The amendment to INA 320 applies to children who were under the age of 18 on March 26, 2020.


[^ 1] Even though the child of a member of the U.S. armed forces or U.S. government employee stationed outside of the United States may be eligible to apply for a Certificate of Citizenship under INA 322 since he or she resides outside of the United States, USCIS interpreted the child to meet residency requirements under INA 320 as well, which formerly required the child to be residing in the United States with his or her parent to acquire citizenship.

[^ 2] For example, U.S. government employees, including members of the U.S. armed forces, are eligible to apply for an exception to the continuous residence requirement for naturalization under INA 316 as long as their residency outside of the United States was on behalf of the U.S. government. See INA 316(b). See INA 316(a). See Part D, General Naturalization Requirements, Chapter 3, Continuous Residence [12 USCIS-PM D.3].

[^ 3] See Policy Manual Technical Update, Child Citizenship Act and Children of U.S. Government Employees Residing Abroad (July 20, 2015); and Acquisition of Citizenship by Children of U.S. Military and Government Employees Stationed Abroad under Section 320 of the Immigration and Nationality Act (INA), No. 103, issued May 6, 2004.

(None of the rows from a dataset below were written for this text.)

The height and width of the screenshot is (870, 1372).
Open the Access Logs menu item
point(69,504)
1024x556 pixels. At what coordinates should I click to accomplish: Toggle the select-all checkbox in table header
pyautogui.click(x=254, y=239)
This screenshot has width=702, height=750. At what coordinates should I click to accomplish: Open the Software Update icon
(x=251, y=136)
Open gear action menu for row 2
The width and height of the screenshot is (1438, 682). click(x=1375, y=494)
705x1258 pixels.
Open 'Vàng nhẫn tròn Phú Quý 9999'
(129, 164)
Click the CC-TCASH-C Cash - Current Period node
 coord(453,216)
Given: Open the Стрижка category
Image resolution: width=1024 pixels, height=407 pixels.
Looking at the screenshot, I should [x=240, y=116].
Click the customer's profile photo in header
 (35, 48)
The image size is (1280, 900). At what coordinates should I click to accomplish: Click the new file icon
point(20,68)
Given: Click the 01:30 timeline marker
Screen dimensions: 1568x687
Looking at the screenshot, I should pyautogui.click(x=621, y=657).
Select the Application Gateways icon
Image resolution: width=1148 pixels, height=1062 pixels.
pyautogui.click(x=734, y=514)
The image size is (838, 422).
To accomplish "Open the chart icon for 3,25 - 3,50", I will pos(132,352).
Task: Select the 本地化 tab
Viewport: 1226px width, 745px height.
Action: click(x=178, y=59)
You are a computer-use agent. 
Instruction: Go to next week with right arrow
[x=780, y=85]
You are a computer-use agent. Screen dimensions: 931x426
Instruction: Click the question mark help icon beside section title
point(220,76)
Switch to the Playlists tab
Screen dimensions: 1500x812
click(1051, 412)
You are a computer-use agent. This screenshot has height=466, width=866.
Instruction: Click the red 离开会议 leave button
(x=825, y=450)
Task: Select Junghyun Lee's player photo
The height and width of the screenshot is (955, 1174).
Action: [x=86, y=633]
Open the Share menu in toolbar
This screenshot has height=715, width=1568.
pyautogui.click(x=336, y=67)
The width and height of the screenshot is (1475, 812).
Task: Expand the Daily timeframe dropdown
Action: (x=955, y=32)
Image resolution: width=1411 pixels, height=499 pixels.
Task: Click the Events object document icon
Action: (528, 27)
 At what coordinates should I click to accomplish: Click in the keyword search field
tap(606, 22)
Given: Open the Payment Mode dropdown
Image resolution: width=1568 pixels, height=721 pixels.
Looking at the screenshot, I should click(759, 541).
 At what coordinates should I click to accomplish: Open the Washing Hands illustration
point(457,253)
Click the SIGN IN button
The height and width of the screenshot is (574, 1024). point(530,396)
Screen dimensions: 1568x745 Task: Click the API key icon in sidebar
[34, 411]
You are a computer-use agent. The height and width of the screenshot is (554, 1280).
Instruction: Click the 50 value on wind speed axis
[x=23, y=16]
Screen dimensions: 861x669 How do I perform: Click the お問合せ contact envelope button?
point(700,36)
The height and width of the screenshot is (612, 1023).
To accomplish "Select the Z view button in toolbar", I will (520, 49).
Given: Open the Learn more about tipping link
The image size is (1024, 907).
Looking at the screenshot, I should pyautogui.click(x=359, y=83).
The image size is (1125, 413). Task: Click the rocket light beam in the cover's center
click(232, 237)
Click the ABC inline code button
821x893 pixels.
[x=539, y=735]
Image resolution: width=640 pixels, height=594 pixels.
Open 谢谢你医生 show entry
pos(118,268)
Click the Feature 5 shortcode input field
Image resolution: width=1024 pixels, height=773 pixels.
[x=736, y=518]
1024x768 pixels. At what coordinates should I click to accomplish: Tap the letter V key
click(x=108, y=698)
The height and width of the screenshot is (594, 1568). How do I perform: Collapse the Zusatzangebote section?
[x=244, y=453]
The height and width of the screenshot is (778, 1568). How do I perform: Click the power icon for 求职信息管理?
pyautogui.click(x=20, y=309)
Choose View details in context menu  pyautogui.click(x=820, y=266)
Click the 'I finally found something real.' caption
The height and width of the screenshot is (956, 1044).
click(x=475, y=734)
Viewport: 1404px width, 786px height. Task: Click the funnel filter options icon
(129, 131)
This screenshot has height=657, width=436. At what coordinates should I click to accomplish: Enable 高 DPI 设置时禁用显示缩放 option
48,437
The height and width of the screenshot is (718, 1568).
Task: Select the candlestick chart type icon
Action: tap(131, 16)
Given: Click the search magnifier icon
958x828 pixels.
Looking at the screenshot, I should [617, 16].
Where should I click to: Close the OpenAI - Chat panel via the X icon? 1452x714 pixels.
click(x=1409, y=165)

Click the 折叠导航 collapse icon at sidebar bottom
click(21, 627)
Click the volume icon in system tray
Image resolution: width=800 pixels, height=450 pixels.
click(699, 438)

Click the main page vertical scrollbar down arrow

[^ 4] See USCIS Policy Alert, Defining “Residence” in Statutory Provisions Related to Citizenship [PA-2019-05] (PDF, 308.45 KB). This Policy Alert has been superseded by Policy Manual updates to reflect changes made under Pub. L. 116-133 (PDF).

[^ 5] See Pub. L. 116-133 (PDF) (March 26, 2020).


Technical Update - Moving the Adjudicator’s Field Manual Content into the USCIS Policy Manual

U.S. Citizenship and Immigration Services (USCIS) is updating and incorporating relevant Adjudicator’s Field Manual (AFM) content into the USCIS Policy Manual. As that process is ongoing, USCIS has moved any remaining AFM content to its corresponding USCIS Policy Manual Part, in PDF format, until relevant AFM content has been properly incorporated into the USCIS Policy Manual. To the extent that a provision in the USCIS Policy Manual conflicts with remaining AFM content or Policy Memoranda, the updated information in the USCIS Policy Manual prevails. To find remaining AFM content, see the crosswalk (PDF, 327.05 KB) between the AFM and the Policy Manual.

Technical Update - Replacing the Term “Foreign National”

This technical update replaces all instances of the term “foreign national” with “alien” throughout the Policy Manual as used to refer to a person who meets the definition provided in INA 101(a)(3) [“any person not a citizen or national of the United States”].

POLICY ALERT - Comprehensive Citizenship and Naturalization Policy Guidance

USCIS is issuing updated and comprehensive citizenship and naturalization policy guidance in the new USCIS Policy Manual.